Acepta la responsabilidad de edificarte a ti mismo, el valor de acusarte
en el fracaso para volver a empezar, corrigiéndote.
Nunca te quejes del ambiente o de quienes te rodean, hay quienes en tu
mismo ambiente supieron vencer, las circunstancias son buenas o malas
según la voluntad o fortaleza de tu corazón.
Aprende a convertir toda situación difícil en un arma para luchar.
No te quejes de tu pobreza, de tu soledad o de tu suerte, enfréntate
con calor y acepta que de una u otra manera son el resultado de tus actos y la prueba que has de ganar.

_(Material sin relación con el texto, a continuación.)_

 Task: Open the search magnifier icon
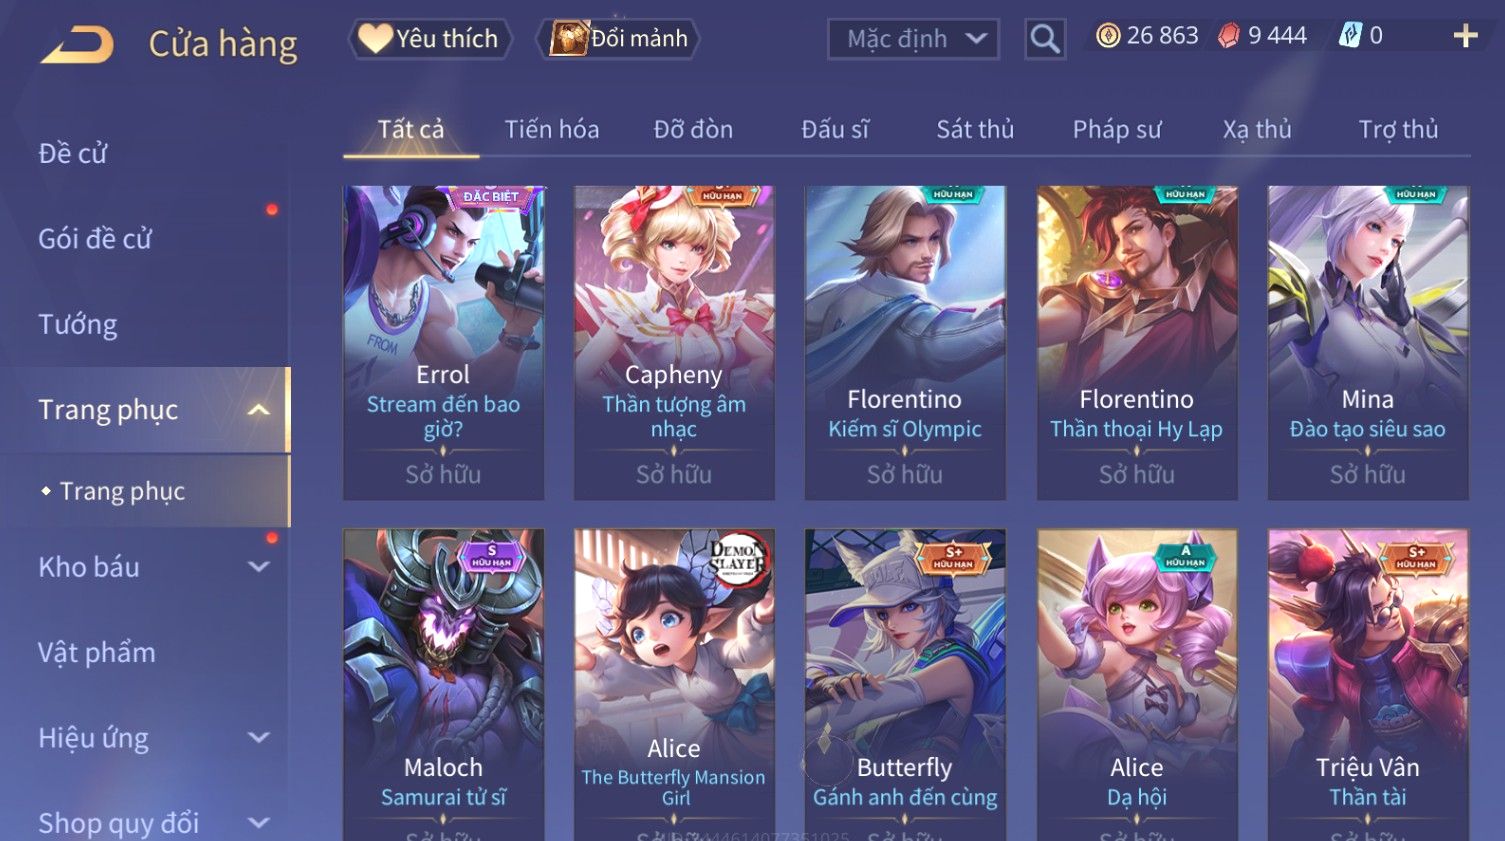(x=1045, y=39)
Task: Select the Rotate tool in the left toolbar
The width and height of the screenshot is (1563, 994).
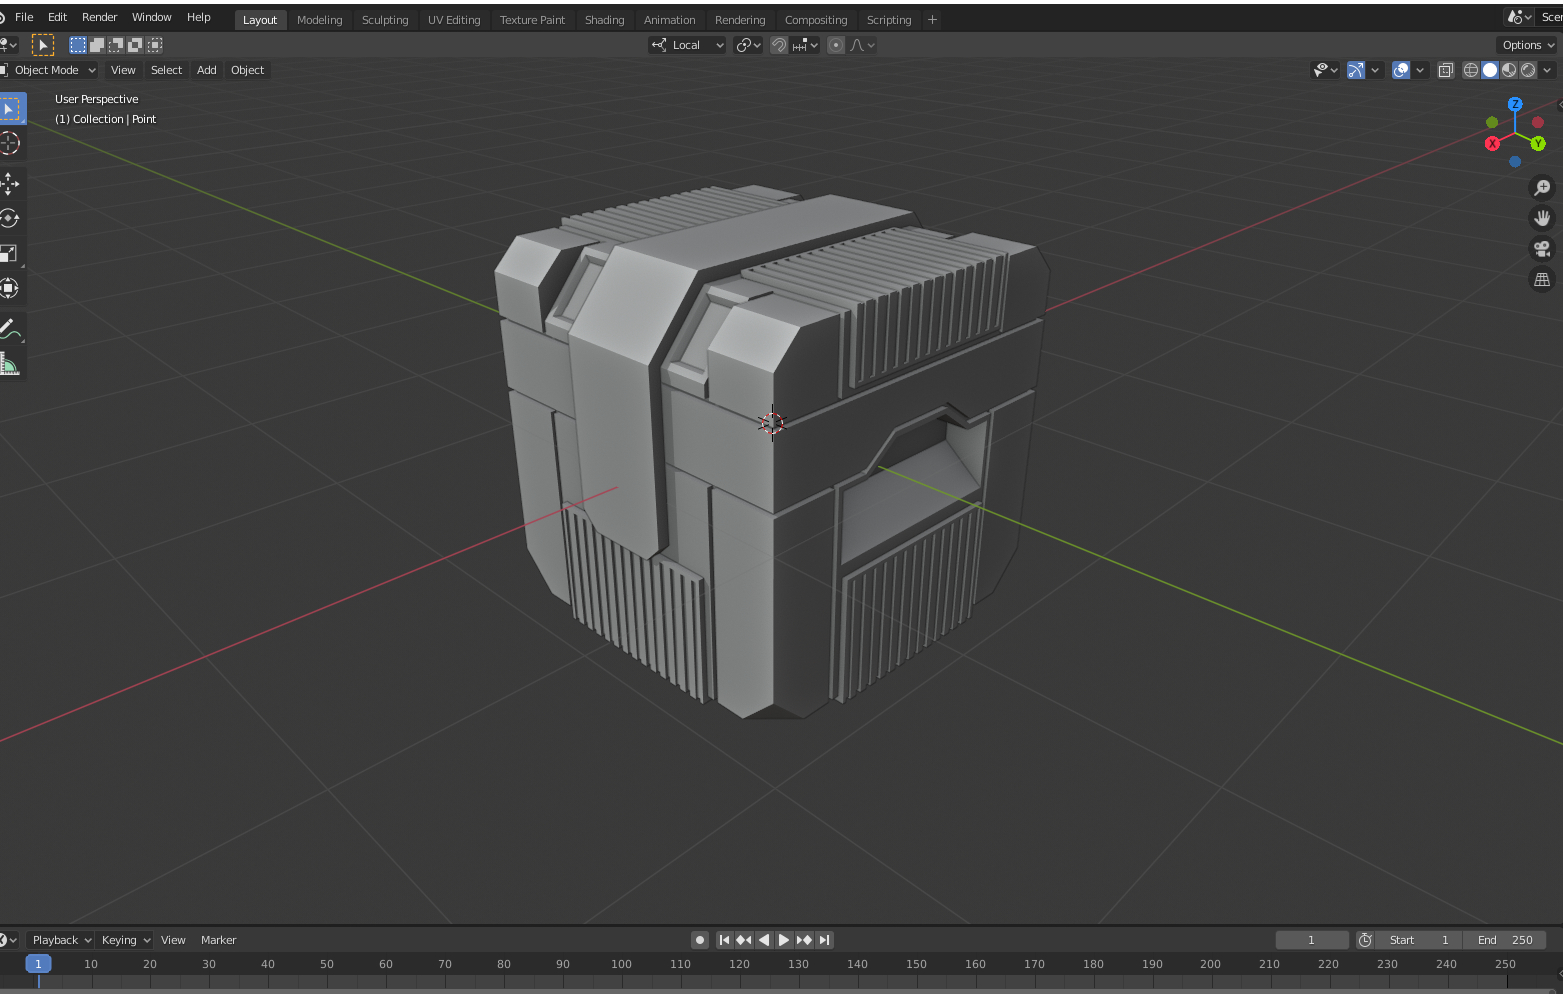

No te amargues de tu propio fracaso, ni se lo cargues a otro, acéptate
ahora o seguirás justificándote como niño.
Recuerda que cualquier momento es bueno para comenzar, y que ninguno es tan terrible para claudicar.
Deja ya de engañarte, eres la causa de ti mismo, de tu necesidad, de tu
dolor, de tu fracaso.
Si Tú has sido el ignorante, el irresponsable, Tú, únicamente Tú, nadie
pudo haber sido Tú.
No olvides que la causa de tu presente es tu pasado, como la causa de tu
futuro es tu presente.
Aprende de los fuertes, de los audaces, imita a los enérgicos, a los
vencedores, a quienes no aceptan situaciones, a quienes vencieron a
pesar de todo.
Piensa menos en tus problemas y más en tu trabajo, y tus problemas, sin
alimento, morirán.
Aprende a nacer desde el dolor y a ser más grande, que es el más grande
de los obstáculos.
Mírate en el espejo de ti mismo. Comienza a ser sincero contigo mismo.
Reconociéndote por tu valor, por tu voluntad y por tu debilidad para
justificarte.
Recuerda que dentro de ti hay una fuerza que todo puede hacerlo,
reconociéndote a ti mismo, más libre y fuerte, dejarás de ser un títere
de las circunstancias, porque Tú mismo eres tu destino.
Levántate y mira por las mañanas, y respira la luz del amanecer. Tú eres
la parte de la fuerza de la vida.
Ahora despierta, camina, lucha.
Decídete y triunfarás en la vida. Nunca pienses en la suerte, porque la
suerte es el pretexto de los fracasados.